= Instructions for the task =
Add -132 to each coordinate in the answers for the lines between the one holding "Point to the dash in the slide title" and the one holding "Screen dimensions: 436x582 [x=252, y=288]", inclusive. Write out only those lines in full, with the requests left unchanged.

= Task data =
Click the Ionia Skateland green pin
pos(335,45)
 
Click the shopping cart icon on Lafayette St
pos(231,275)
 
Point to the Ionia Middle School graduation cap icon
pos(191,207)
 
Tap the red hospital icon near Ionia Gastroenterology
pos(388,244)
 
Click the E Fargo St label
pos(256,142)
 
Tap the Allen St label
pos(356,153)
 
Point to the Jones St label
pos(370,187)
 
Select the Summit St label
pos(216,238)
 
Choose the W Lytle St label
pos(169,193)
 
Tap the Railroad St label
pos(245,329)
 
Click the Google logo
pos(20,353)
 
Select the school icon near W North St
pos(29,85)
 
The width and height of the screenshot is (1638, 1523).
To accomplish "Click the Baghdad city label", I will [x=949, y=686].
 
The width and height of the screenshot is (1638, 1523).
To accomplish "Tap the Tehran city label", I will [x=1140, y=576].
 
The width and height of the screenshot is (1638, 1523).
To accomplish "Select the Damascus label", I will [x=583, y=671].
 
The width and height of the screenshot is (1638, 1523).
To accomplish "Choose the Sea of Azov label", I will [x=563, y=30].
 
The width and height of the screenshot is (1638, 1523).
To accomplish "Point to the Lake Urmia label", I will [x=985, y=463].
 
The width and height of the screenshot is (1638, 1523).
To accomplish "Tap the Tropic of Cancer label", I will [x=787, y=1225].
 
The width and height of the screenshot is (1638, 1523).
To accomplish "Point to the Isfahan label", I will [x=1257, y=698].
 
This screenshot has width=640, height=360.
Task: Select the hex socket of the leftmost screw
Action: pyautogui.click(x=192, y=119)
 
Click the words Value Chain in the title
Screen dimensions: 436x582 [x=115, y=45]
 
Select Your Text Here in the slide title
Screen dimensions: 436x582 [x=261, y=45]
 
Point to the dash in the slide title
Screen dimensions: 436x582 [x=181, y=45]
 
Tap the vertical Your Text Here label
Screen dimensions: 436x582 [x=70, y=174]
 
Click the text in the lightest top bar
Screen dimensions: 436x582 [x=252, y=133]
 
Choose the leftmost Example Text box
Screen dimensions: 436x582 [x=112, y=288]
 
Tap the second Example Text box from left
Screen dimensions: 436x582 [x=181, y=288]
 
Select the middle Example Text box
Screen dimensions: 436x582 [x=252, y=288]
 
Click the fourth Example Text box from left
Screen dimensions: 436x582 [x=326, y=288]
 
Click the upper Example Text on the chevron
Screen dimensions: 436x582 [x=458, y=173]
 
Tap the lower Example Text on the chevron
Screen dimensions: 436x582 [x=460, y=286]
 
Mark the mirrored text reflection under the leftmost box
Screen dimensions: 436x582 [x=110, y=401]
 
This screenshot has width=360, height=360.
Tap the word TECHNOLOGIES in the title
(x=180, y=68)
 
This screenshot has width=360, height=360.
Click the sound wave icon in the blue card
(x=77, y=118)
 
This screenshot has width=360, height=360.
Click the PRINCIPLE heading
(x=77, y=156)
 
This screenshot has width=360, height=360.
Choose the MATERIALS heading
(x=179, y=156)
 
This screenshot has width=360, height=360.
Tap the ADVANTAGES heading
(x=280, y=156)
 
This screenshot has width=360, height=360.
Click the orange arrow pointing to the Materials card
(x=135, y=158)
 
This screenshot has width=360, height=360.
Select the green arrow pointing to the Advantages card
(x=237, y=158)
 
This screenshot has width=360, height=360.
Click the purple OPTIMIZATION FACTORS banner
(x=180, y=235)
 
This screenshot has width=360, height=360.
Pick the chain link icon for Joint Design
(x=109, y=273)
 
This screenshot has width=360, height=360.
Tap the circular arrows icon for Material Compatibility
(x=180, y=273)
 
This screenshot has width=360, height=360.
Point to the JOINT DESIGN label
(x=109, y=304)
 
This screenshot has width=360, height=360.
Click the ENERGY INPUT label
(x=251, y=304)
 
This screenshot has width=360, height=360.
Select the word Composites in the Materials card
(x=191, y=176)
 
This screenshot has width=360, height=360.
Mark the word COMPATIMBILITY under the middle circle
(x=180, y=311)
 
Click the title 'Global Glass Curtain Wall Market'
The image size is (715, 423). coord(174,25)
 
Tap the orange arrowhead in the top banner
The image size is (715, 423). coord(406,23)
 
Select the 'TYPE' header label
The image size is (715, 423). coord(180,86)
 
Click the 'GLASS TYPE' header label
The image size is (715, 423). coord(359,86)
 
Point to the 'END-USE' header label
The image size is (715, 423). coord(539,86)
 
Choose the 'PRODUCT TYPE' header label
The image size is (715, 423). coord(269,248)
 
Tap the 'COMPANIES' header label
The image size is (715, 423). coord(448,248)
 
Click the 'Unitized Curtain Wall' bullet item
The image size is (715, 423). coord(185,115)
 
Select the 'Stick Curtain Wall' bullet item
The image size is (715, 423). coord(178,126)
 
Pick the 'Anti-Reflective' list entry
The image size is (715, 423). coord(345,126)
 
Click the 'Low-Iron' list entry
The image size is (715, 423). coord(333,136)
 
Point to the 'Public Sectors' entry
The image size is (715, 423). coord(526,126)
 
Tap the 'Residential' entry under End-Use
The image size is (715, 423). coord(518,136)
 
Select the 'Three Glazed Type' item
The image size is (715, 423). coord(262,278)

= Correct result =
Point to the dash in the slide title
Screen dimensions: 436x582 [x=49, y=-87]
 
Tap the vertical Your Text Here label
Screen dimensions: 436x582 [x=-62, y=42]
 
Click the text in the lightest top bar
Screen dimensions: 436x582 [x=120, y=1]
 
Choose the leftmost Example Text box
Screen dimensions: 436x582 [x=-20, y=156]
 
Tap the second Example Text box from left
Screen dimensions: 436x582 [x=49, y=156]
 
Select the middle Example Text box
Screen dimensions: 436x582 [x=120, y=156]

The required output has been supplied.